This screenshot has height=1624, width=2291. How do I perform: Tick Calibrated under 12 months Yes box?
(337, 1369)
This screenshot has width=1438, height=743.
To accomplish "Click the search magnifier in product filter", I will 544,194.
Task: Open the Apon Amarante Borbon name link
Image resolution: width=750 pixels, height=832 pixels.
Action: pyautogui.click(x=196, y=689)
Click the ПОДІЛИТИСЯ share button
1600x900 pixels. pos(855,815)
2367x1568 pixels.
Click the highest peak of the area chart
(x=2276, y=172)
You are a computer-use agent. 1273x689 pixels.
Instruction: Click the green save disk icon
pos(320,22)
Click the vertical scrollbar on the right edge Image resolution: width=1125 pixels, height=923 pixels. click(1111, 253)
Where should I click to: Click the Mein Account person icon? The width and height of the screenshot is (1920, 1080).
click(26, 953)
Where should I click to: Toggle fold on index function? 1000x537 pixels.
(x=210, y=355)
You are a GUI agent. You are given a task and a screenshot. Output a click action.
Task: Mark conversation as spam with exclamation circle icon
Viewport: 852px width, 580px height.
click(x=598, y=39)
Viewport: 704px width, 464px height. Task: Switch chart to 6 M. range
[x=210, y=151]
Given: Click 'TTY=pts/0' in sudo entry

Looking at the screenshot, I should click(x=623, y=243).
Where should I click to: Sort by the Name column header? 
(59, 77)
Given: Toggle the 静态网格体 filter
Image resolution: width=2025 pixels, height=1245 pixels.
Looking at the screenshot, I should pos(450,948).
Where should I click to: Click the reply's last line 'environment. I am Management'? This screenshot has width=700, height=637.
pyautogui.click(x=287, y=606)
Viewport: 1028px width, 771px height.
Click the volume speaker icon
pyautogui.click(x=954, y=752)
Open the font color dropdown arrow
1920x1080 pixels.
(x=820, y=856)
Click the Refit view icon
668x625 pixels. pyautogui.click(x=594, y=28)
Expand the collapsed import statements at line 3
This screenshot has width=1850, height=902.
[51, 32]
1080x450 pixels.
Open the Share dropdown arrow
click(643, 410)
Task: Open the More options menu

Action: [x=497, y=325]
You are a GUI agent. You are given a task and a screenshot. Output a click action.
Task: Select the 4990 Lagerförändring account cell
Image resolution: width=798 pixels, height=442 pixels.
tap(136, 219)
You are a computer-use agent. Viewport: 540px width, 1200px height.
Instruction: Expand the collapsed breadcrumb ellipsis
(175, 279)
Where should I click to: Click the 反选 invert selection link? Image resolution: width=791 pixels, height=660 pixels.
.....
→ **Soal**
Ketik ulang seluruh baris di atas tanpa mengubah satu huruf atau angka pun.

→ **Jawaban Soal**
This screenshot has height=1624, width=2291. How do I perform: Tick Calibrated under 12 months Yes box?
(337, 1369)
This screenshot has width=1438, height=743.
To accomplish "Click the search magnifier in product filter", I will 544,194.
Task: Open the Apon Amarante Borbon name link
Image resolution: width=750 pixels, height=832 pixels.
Action: pyautogui.click(x=196, y=689)
Click the ПОДІЛИТИСЯ share button
1600x900 pixels. pos(855,815)
2367x1568 pixels.
Click the highest peak of the area chart
(x=2276, y=172)
You are a computer-use agent. 1273x689 pixels.
Instruction: Click the green save disk icon
pos(320,22)
Click the vertical scrollbar on the right edge Image resolution: width=1125 pixels, height=923 pixels. click(1111, 253)
Where should I click to: Click the Mein Account person icon? The width and height of the screenshot is (1920, 1080).
click(26, 953)
Where should I click to: Toggle fold on index function? 1000x537 pixels.
(x=210, y=355)
You are a GUI agent. You are given a task and a screenshot. Output a click action.
Task: Mark conversation as spam with exclamation circle icon
Viewport: 852px width, 580px height.
click(x=598, y=39)
Viewport: 704px width, 464px height. Task: Switch chart to 6 M. range
[x=210, y=151]
Given: Click 'TTY=pts/0' in sudo entry

Looking at the screenshot, I should click(x=623, y=243).
Where should I click to: Sort by the Name column header? 
(59, 77)
Given: Toggle the 静态网格体 filter
Image resolution: width=2025 pixels, height=1245 pixels.
Looking at the screenshot, I should pos(450,948).
Where should I click to: Click the reply's last line 'environment. I am Management'? This screenshot has width=700, height=637.
pyautogui.click(x=287, y=606)
Viewport: 1028px width, 771px height.
Click the volume speaker icon
pyautogui.click(x=954, y=752)
Open the font color dropdown arrow
1920x1080 pixels.
(x=820, y=856)
Click the Refit view icon
668x625 pixels. pyautogui.click(x=594, y=28)
Expand the collapsed import statements at line 3
This screenshot has width=1850, height=902.
[51, 32]
1080x450 pixels.
Open the Share dropdown arrow
click(643, 410)
Task: Open the More options menu

Action: [x=497, y=325]
You are a GUI agent. You are given a task and a screenshot. Output a click action.
Task: Select the 4990 Lagerförändring account cell
Image resolution: width=798 pixels, height=442 pixels.
tap(136, 219)
You are a computer-use agent. Viewport: 540px width, 1200px height.
Instruction: Expand the collapsed breadcrumb ellipsis
(175, 279)
Where should I click to: Click the 反选 invert selection link? Image resolution: width=791 pixels, height=660 pixels.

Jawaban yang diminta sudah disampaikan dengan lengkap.